- Written problem 1 -
Collect each line of the records that contains the word "action" and copy it out.

- Document -
____________________
When the School of Continuing Studies and Academic Outreach at East Tennessee State University began in 1988, there were less than a dozen students enrolled in this degree-completion initiative.
Now, 25 years later, there are around 2,500 alumni from the school and the possibility to earn multiple bachelor’s- and master’s-level degrees there. Soon scholarships may be available for students who wish to finish their degrees, said Rick Osborn, dean of the school.
With tuition getting expensive, Osborn said a scholarship was recently proposed. This initiative coincided with the school’s 25th anniversary.
“Not only is it a good thing to celebrate, it’s also a good time to celebrate our alumni ... and raise funds for scholarships,” Osborn said.
Osborn is in the process of contacting alumni and instructors who work through the School of Continuing Studies regarding the establishment of an endowment that would fund scholarships of some sort.
Osborn said even a $500 textbook scholarship would mean a lot to a student.
“If we could give that to several students, I think that would be good,” he said.
The school was established to broaden the range of educational services for older and non-traditional age students, or students over the age of 23. There are a little more than 500 students enrolled in the School of Continuing Studies and their average age is in the mid-30s.
Many of the students have young children to care for and full-time jobs to attend in addition to studies.
“And so we try to serve those students who can’t come to campus, who have a job responsibility or life responsibility to make it easier for them to finish a degree and come to ETSU,” Osborn said.
____________________
- Written problem 2 -
In the article on East Tennessee State University's School of Continuing Studies, rewrite the stretch from "The school was" through "addition to studies.", switching "older" to "adult".
____________________
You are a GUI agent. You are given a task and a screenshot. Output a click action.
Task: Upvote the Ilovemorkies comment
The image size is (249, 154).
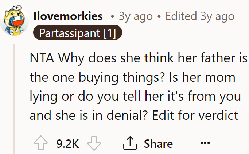(41, 143)
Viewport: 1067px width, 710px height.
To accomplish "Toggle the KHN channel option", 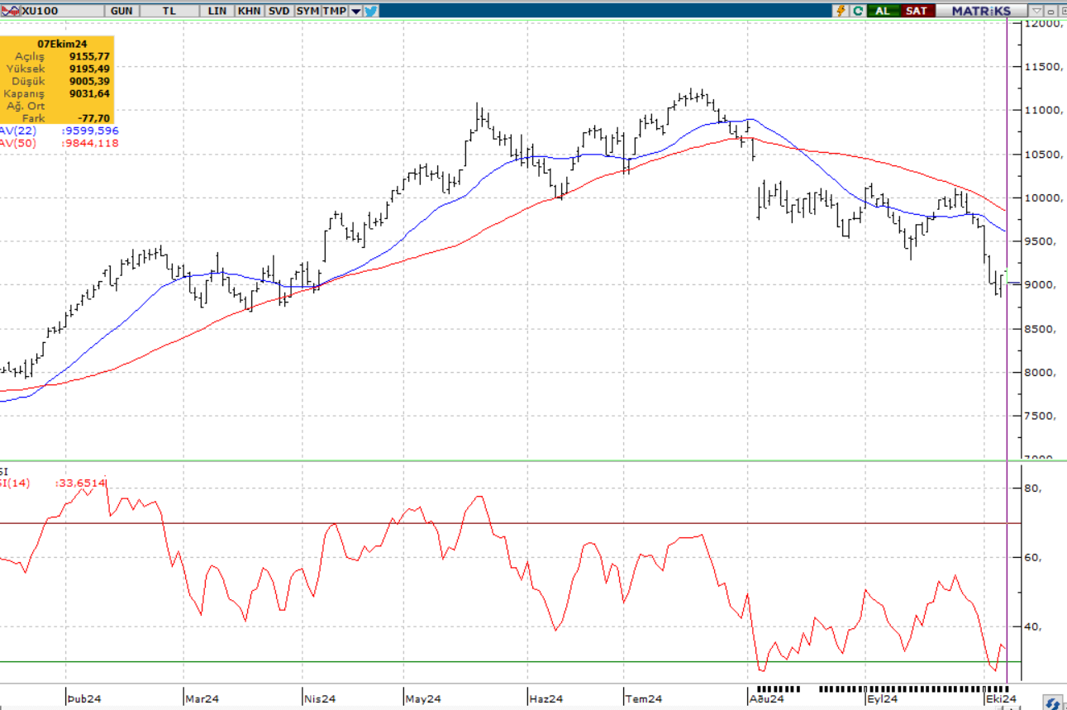I will 249,11.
____________________
- Written reply 1 -
You are a GUI agent. You are given a task and a screenshot. Output a click action.

- Written reply 2 -
The school was established to broaden the range of educational services for adult and non-traditional age students, or students over the age of 23. There are a little more than 500 students enrolled in the School of Continuing Studies and their average age is in the mid-30s.
Many of the students have young children to care for and full-time jobs to attend in addition to studies.